A dual-registered broker-dealer and adviser, along with certain of its employees, agreed to settle SEC charges related to recommendations to customers to purchase and hold leveraged and inverse exchange-traded funds and exchange-traded notes ("non-traditional ETFs").

According to the SEC Order, Cadaret Grant & Co., Inc. ("Cadaret Grant"), Arthur Grant (President of Cadaret Grant) and Beda Lee Johnson (Senior VP of Cadaret Grant and CCO of its broker-dealer operations)(collectively, the "supervisory respondents") failed to adequately supervise the Cadaret Grant representatives who made the recommendations that customers purchase and hold the non-traditional ETFs and structured notes. The SEC alleged that the firm assumed oil prices would rise and so recommended that customers purchase a complex structured note that offered exposure to an index composed of crude oil futures contracts. However, the SEC found that Cadaret Grant did not provide training to representatives with respect to the products, and that the brokers did not understand the risks of the exchange-traded note ("ETN") or the index it tracked. The SEC further alleged that, even though the ETN was designed to be a daily trading tool for sophisticated investors and was not supposed to be held for more than one day, Cadaret Grant representatives recommended that retail investors buy and hold positions indefinitely. Cadaret Grant's retail investors, according to the SEC, lost more than 90 percent of their investments in the notes.

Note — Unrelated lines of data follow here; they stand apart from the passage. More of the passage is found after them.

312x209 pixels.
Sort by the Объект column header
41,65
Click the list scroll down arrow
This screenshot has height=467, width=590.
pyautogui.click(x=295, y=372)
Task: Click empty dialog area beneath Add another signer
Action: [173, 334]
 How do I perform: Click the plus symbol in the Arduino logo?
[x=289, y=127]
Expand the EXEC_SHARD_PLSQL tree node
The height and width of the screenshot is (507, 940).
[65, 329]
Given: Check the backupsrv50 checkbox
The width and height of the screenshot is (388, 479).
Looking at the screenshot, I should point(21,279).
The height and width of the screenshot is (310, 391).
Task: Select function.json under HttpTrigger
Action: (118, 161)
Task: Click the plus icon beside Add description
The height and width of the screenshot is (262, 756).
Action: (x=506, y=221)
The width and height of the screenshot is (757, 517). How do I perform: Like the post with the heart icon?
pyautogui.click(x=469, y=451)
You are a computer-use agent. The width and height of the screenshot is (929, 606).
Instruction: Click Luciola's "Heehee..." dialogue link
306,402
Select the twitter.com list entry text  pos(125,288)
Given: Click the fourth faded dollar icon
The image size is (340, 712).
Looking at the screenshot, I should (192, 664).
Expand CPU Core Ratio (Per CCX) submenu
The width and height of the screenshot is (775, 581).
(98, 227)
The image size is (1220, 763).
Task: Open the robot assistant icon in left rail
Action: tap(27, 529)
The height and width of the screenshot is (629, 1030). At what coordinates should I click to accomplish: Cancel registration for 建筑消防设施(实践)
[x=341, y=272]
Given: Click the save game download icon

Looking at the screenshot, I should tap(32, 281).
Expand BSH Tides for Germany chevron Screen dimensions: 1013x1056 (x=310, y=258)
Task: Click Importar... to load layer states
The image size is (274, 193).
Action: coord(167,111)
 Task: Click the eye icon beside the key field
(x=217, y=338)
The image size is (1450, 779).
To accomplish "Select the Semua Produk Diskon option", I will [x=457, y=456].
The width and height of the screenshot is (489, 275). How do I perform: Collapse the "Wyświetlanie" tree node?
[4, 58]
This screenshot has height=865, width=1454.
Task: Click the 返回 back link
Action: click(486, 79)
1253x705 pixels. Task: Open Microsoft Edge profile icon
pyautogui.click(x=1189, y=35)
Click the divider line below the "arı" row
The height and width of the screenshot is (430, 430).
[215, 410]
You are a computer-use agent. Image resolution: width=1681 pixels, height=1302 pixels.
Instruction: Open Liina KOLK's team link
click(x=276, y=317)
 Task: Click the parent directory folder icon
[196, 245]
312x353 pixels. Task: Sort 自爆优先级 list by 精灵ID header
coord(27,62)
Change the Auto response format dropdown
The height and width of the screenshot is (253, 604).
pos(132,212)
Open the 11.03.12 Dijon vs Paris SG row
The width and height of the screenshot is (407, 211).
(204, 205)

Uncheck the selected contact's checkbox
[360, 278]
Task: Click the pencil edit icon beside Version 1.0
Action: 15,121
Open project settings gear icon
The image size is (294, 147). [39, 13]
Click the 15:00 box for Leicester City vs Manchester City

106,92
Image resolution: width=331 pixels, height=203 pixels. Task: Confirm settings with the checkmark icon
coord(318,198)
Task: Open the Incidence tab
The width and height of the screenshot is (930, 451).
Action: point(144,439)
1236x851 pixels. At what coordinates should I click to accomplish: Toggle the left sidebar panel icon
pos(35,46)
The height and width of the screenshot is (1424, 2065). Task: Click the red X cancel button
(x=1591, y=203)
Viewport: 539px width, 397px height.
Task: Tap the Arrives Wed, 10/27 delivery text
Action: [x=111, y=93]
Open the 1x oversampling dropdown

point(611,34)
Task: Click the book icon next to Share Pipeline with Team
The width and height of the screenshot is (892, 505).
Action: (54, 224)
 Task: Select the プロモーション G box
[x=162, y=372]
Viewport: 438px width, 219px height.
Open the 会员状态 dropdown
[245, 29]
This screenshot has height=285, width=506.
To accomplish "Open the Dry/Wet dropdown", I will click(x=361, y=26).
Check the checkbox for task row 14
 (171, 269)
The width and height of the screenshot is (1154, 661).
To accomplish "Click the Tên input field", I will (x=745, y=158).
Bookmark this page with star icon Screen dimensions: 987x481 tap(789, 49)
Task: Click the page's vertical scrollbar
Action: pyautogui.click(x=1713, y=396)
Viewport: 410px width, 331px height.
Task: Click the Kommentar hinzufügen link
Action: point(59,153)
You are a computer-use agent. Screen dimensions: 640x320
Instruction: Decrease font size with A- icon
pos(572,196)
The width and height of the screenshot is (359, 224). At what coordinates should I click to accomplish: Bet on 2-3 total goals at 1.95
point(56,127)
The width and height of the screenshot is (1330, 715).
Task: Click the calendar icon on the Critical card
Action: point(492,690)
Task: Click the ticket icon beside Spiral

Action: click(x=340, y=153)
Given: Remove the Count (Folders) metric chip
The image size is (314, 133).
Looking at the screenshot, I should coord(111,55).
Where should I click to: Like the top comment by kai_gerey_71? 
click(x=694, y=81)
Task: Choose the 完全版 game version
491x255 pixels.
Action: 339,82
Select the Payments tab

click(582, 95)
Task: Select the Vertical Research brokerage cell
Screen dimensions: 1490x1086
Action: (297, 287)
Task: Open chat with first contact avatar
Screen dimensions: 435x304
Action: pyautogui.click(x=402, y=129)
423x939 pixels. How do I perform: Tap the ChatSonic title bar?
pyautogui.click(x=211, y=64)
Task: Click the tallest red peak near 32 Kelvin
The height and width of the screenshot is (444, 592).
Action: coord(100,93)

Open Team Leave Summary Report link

Cadaret Grant, without admitting to or denying the findings, agreed to pay $500,000 along with $13,194 in disgorgement and interest. Mr. Grant and Mr. Johnson will pay penalties of $100,000 and $75,000, respectively. Mr. Long, the broker who recommended the ETN, agreed to be censured and pay a $250,000 penalty. The penalties, disgorgement and interest amounts paid will be placed in a Fair Fund for distribution to impacted investors for their incurred losses on the ETN.

In resolving the matter, the SEC acknowledged the supervisory respondents' cooperation throughout the investigation. As part of the settlement, the supervisory respondents also agreed to retain a consultant within 30 days of this Order and provide the consultant with access to files, books and records, among other things.

Commentary / Kyle DeYoung

This case, which was brought by the Enforcement Division's Complex Financial Instruments Unit, is the latest example of the SEC's focus on retail investors and the sales of sophisticated products without adequate disclosure of risks. This case is significant for the amount of financial penalties and the fact that the SEC charged the firm and three individuals, including the president and the CCO of the broker-dealer, with violations. Investment advisers and broker-dealers who recommend ETNs and other sophisticated financial products to retail investors should be on notice that their sales practices will continue to be under the regulatory microscope.